ジュライ

DOGMAN ドッグマンのジュライのレビュー・感想・評価

DOGMAN ドッグマン(2023年製作の映画)
5.0
犬、しかもリュック・ベッソンとくれば観るしかない。
それにしても期待以上に良かったです。星10個つけたい。Blu-ray出たら絶対買います。

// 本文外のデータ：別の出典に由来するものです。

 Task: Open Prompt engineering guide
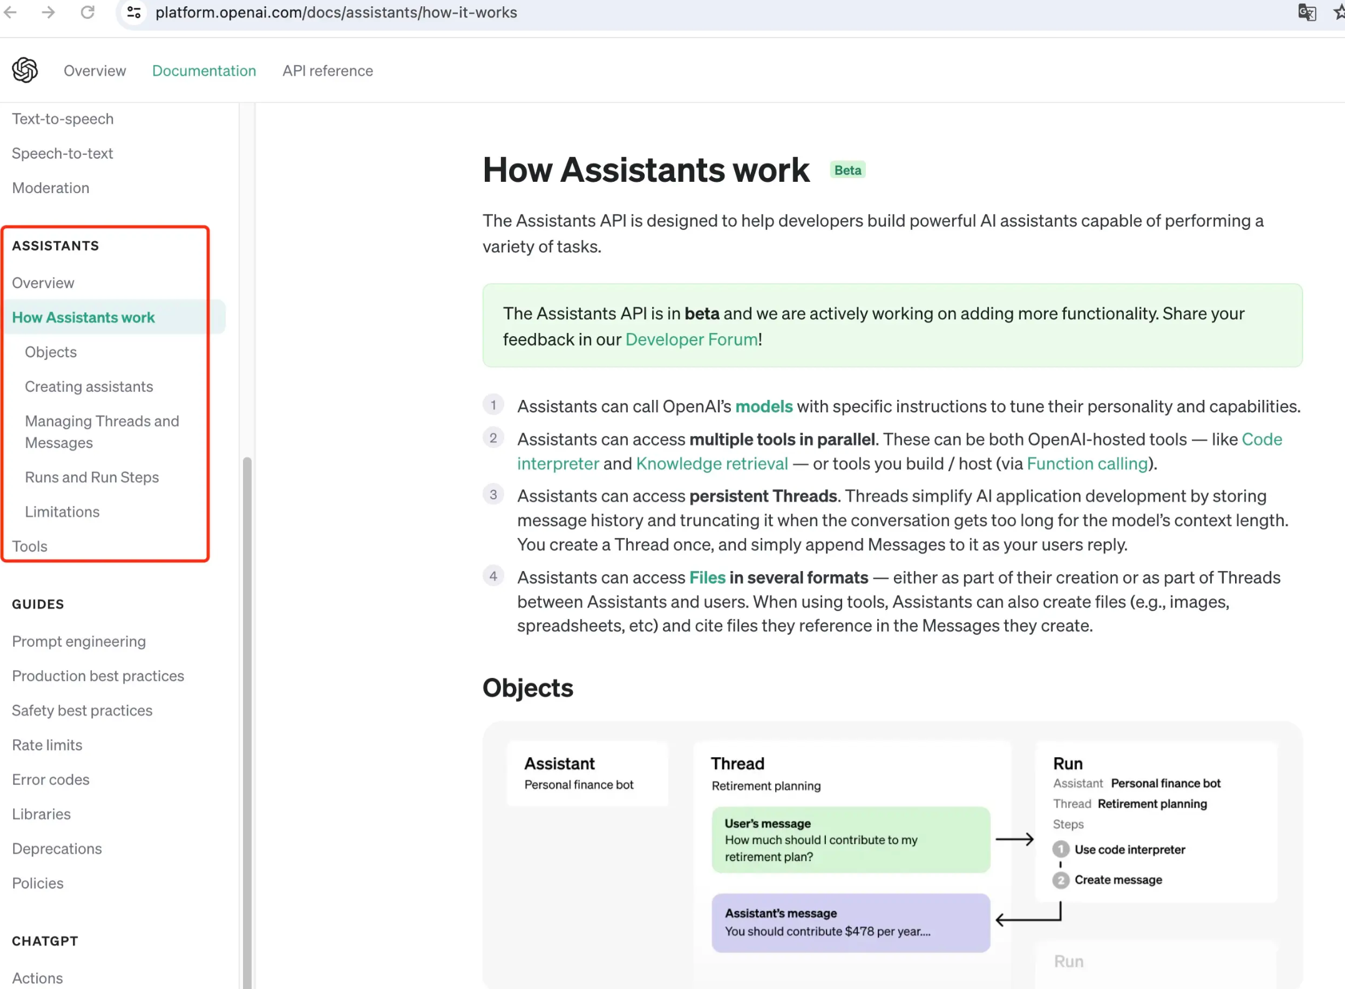pyautogui.click(x=79, y=641)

ああ犬はいいねえーーー。犬は地球の至宝ですね。犬いるところに光あり。

「人間を知るほど犬が好きになる」
「野生では弱者は排除されるけど、人間は弱くて臆病でも、生きる道を見つけられる。少なくとも短い間は」
序盤のこの台詞ですでにガッチリ心を掴まれました。

犬の美点はダグラスもいろいろ語っていたし、そのすべてに同意なんだけど、私が思う犬の大きな美点はもう一つある。
犬にとって人間は、ホームレスも大統領も等価値で、美醜も社会的地位も資産も経歴も生い立ちもなんら意味がなく、自分と相手の間の絆だけがすべてで、それ以外の何も判断材料にしない(エリザベス女王が犬を深く愛していたのも、おそらくそれが理由の一つでしょう。犬は「女王だから」という理由で尻尾を振る回数を増やしたりしないし)。
ダグラスの犬たちも、「ダグラスがダグラスである」という理由だけで彼を愛していたはず。
にもかかわらず、ダグラスはそれでもなお自分以外の何者かになりたくて装い続けるというのが切ない。
犯罪の手法も杜撰といえば杜撰で、彼にとって生きることとは自己破壊の欲求と自己保存の本能の狭間で揺れ続けること、という印象。

でも最後のシーンが示唆する通り、犬たちはあの精神科医とその家族を今後守っていくのでしょうね。
ダグラスが、自分にはなんの見返りもないのに、多大なリスクを背負ってクリーニング屋の店員を助けたのと同じように。


主演のケイレブ・ランドリー・ジョーンズの出演作は今のところ『フロリダ・プロジェクト』しか観てないけど、いい役者さんですね。他の作品もチェックしてみようっと。

しかしあちらの人は本当にキリストモチーフが好きだなあ。